Let me take a slightly different take on this,
First, council actually had the balls to make a decision and that really surprised me. It could be the right or wrong decision but frankly council has not had the guts to make many decisions of this kind over the last few years.
Second, let me suggest that the city versus suburb model is not applicable here. It is more applicable to view the city as a three cities model. There are the Outer 401 suburbs, the Inner 401 Suburbs, and the Central City. I suggested this model when we were analyzing the previous mayoral election. Tory represents not the suburbs, but the Inner 401 suburbs. His tenure as Mayor should be viewed as timely precisely because the greatest city building endeavours of our time are concentrated not in the declining Outer 401 suburbs (as in Ford's Term as Mayor) or in the Central city (that is the primary area of ascendancy in terms of growth and development) but in the Inner 401 Suburban wards. Not only is this timely, it is right. The central city is not and should not be the focus of the greater city at this time. The future success of the city will not be determined by the central waterfront or central neighbourhood densification but by the urbanization of the areas of the Inner 401 suburbs. The hyrbrid option in this exercise is the preferred option from an Inner 401 suburb perspective.
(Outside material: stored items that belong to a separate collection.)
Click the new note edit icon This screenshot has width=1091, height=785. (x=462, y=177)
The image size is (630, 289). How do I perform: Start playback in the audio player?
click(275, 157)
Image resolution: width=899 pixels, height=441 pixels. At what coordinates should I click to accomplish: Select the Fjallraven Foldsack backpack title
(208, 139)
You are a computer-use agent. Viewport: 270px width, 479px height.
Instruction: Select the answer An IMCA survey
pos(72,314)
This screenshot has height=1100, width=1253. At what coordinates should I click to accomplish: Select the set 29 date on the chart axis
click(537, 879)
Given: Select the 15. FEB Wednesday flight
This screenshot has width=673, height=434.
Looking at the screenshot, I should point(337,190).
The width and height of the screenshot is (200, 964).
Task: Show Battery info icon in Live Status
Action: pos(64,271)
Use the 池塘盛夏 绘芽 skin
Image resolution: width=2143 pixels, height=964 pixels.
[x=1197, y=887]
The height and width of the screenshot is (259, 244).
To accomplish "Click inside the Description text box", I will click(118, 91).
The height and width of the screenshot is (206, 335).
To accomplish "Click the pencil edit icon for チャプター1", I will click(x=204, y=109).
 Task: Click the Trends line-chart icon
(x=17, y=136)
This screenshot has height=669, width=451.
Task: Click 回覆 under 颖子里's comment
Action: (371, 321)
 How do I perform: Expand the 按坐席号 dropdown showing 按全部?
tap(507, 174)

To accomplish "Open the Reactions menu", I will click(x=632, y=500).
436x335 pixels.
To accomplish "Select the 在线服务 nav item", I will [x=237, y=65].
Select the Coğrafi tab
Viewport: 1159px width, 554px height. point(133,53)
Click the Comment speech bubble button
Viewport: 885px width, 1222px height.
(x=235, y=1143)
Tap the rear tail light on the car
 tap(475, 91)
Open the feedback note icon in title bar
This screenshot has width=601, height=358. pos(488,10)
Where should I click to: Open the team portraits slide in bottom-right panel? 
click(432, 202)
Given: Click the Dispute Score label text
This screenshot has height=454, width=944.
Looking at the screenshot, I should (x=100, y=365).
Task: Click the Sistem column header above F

From a central city perspective I think it is hard to swallow my analysis above (I live in Downtown West) because central city people tend to want to view the city through an international lense and wanted this vote to be congruent with international trends and standards. Fair enough; however, I would remind us that time and time again Toronto makes such "backward" and unfashionable decisions and yet remains one of the top cities in the world in liveability, a liveability that does not end at Eglington or the Don Valley in it's calculation. Cities around the world may be demolishing or burying highways as is fashionable at our time but it does nothing to help them become more liveable than Toronto.